A segunda questão é ainda mais fácil de perceber, ainda que difícil de concretizar. Vivemos num Mundo global, em que o dinheiro do futebol europeu pode vir de sítios tão distantes como a China (Milan), a Rússia (Chelsea), o Catar (Paris St. Germain), os Estados Unidos da América (Arsenal ou Manchester United) ou os Emiratos Árabes Unidos (Manchester City). E em que os grupos de investimento que compram os grandes clubes têm negócios em áreas tão diversas como a TV, a construção ou a aviação. Sabe-se que para a análise do “fair-play financeiro” contam as receitas de bilheteira, televisão, publicidade, merchandising, prize money das provas em que participam ou vendas de jogadores. Por outro lado, entram as despesas em compra de jogadores, salários e bónus, amortização de transferências e custos financeiros. Ora não é preciso ser-se muito imaginativo para engendrar um esquema em que uma empresa do mesmo grupo financeiro que é dono do clube assina com este um contrato publicitário inflacionado, ou lhe compra os direitos de transmissão televisiva por valores suficientes para mascarar as contas e aliviar o aperto que as regras do “fair-play financeiro” podem trazer. Aqui pode haver outro tipo de constrangimentos, mas já fora do Mundo do futebol. O governo chinês, por exemplo, está a questionar a estratégia da Suning na compra do Milan, já que não vê nela (e nos grandes investimentos feitos a seguir, ao abrigo da exceção que o “fair-play financeiro” dá a clubes com novos donos) grandes hipóteses de rentabilização.

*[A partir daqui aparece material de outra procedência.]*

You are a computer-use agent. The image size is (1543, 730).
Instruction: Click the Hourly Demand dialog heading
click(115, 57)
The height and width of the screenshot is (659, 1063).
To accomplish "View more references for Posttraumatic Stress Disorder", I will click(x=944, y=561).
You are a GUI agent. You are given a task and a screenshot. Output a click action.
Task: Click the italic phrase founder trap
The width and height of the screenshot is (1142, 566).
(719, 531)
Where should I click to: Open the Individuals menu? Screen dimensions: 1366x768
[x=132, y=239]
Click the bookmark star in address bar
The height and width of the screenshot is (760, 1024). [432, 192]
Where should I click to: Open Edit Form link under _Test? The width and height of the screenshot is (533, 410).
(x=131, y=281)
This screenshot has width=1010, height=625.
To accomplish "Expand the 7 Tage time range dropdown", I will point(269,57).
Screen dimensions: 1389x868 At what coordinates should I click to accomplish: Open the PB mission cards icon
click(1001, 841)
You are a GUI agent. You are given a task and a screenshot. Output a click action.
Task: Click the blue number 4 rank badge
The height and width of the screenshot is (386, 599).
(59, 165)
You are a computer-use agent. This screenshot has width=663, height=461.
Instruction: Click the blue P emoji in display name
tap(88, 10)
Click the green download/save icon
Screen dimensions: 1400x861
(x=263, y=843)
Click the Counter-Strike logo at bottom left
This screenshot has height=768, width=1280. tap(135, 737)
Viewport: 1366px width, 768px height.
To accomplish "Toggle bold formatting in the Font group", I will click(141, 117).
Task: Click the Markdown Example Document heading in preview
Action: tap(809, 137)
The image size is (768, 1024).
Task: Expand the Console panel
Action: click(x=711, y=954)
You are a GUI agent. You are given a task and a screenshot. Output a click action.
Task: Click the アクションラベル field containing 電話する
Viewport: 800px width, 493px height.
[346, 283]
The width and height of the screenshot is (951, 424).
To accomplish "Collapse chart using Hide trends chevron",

Para agitar este panorama, Çeferin falou no Estoril das tais alterações em estudo, entregues a Andrea Traverso, o responsável da UEFA por esta área. A Gazzetta concretizou na sua edição de hoje o que iria na cabeça dos responsáveis da UEFA. Primeiro, a introdução da “taxa de luxo” a que aludiu Çeferin, que levaria os clubes a terem de pagar entre 10 e 100 por cento (leu bem, é 100%) dos valores que gastam em salários e transferências, sendo o dinheiro depois distribuído por outros clubes e ligas. Uma operação como a que está em estudo por parte do ParisSaint-Germain com Neymar deixaria de custar 560 milhões para custar 1120 milhões de euros. Louco. Depois, a introdução de um teto salarial, em princípio coletivo, além do qual nenhum clube poderia ir. Não se trataria de impor um salário individual máximo, mas sim de limitar os gastos totais com salários. Por fim, criar limites à atuação dos clubes: um máximo de aquisições por janela de mercado, uma idade máxima para um jogador a emprestar, eventualmente um máximo de jogadores inscritos por clube. Claro que todas estas medidas terão de ser, primeiro, objeto de vasto estudo legal – porque a verdade é que limitam a livre concorrência entre empresas, que é aquilo que os clubes são neste momento, e já se sabe que a União Europeia não acha muita graça a isso. Aliás, já as atuais regras do “fair-play financeiro” estão a ser postas em causa por inúmeros processos. Depois, é evidente que no mundo dos negócios haverá sempre uma forma de dar a volta às novas limitações. Mas essa é a dinâmica permanente em que o futebol tem de mover-se.